Enforcement Actions and Professional Liability Claims Against Institution-Affiliated Parties and Individuals Associated With Failed Institutions. Our office, the Federal Deposit Insurance Corporation (FDIC) OIG, and the U.S. Department of the Treasury (Treasury) OIG participated in an evaluation concerning actions that the FDIC, the Board, and the OCC took against individuals and entities in response to actions that harmed financial institutions. The report contains three recommendations intended to strengthen the Board's and the OCC's programs for pursuing enforcement actions, and four recommendations that apply exclusively to the FDIC.
The CFPB's Performance and Results Processes. We conducted an audit to assess the effectiveness of the CFPB's processes that address the Government Performance and Results Act of 1993, as amended by the GPRA Modernization Act of 2010 (GPRA). We also assessed the CFPB's compliance with applicable sections of GPRA. We found that the CFPB has developed effective strategic and performance planning processes; however, we made three recommendations designed to ensure full GPRA compliance and to assist the CFPB in building on its current success in establishing GPRA processes.

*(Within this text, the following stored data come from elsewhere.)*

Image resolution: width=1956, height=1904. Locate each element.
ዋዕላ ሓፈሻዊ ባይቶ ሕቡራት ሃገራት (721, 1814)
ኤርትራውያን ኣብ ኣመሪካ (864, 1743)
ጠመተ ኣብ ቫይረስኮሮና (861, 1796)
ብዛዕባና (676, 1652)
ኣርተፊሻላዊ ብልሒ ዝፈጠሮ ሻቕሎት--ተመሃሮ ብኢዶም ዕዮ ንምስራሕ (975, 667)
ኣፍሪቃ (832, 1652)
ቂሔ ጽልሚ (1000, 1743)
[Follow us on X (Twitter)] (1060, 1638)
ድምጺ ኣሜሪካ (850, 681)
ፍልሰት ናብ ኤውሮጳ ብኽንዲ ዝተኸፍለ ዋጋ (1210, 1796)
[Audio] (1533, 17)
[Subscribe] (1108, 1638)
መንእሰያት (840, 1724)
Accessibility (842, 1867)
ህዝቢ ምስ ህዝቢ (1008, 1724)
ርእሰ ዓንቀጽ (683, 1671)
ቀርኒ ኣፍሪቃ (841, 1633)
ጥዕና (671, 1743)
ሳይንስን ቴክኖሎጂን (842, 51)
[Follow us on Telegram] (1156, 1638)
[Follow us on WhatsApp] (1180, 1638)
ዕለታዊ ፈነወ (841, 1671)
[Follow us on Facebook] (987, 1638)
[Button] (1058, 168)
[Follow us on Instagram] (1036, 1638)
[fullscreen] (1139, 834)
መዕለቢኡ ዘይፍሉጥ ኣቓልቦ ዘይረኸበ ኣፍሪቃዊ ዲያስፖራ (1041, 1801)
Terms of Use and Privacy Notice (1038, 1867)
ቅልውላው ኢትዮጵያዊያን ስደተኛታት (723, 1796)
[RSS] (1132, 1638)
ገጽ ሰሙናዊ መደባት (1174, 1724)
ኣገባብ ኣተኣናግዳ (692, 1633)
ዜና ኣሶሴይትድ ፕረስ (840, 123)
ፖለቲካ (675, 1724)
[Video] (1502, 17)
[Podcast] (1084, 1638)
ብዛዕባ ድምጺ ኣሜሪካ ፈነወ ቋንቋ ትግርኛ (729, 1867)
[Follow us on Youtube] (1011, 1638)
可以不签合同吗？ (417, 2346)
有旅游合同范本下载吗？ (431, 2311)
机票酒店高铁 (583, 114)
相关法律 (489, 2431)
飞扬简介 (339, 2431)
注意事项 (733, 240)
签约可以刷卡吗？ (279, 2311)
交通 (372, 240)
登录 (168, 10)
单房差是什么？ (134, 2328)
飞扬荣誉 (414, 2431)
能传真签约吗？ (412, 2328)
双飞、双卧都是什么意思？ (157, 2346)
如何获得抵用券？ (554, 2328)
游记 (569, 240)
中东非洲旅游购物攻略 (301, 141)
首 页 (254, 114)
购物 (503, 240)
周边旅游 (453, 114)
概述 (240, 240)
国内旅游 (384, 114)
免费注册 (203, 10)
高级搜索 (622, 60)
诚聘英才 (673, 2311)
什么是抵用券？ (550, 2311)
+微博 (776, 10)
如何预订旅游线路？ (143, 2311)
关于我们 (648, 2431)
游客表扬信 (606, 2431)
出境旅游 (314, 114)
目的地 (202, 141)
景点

The CFPB's Process for Complying With Section 1100G of the Dodd-Frank Wall Street Reform and Consumer Protection Act. We assessed the CFPB's compliance with section 1100G of the Dodd-Frank Wall Street Reform and Consumer Protection Act (Dodd-Frank Act). Section 1100G requires the CFPB to assess the impact of any proposed rule on the cost of credit for small business entities and convene panels to seek direct input from small business entities prior to issuing certain rules. Overall, we found that the CFPB complied with the provisions of section 1100G as well as the agency's interim policies and procedures; however, we made three recommendations designed to improve the CFPB's process related to section 1100G.
Sentencing of Former Vice President of Fifth Third Bank. On August 26, 2014, a former Vice President of Fifth Third Bank in Jacksonville, Florida, was sentenced to five years in prison for embezzling at least $10.5 million from Fifth Third Bank over a four-year period. He also must pay $2 million in restitution to the bank after he is released. The defendant operated a bank-fraud scheme that included stealing more than $10 million from one corporate account and transferring money from two individual accounts to cover the original thefts. Fifth Third Bank is a state member bank regulated by the Board.
Guilty Plea for Former Bank Director of Montgomery Bank & Trust. On June 5, 2014, a former Bank Director pleaded guilty to bank, securities, and wire fraud to resolve charges brought in the Southern District of Georgia and the Eastern District of New York. The charges relate to a multimillion-dollar fraud scheme that the individual executed to defraud dozens of investors and a federally insured bank. Montgomery Bank & Trust (MB&T) is a subsidiary of Montgomery County Bankshares, Inc., a bank holding company regulated by the Board.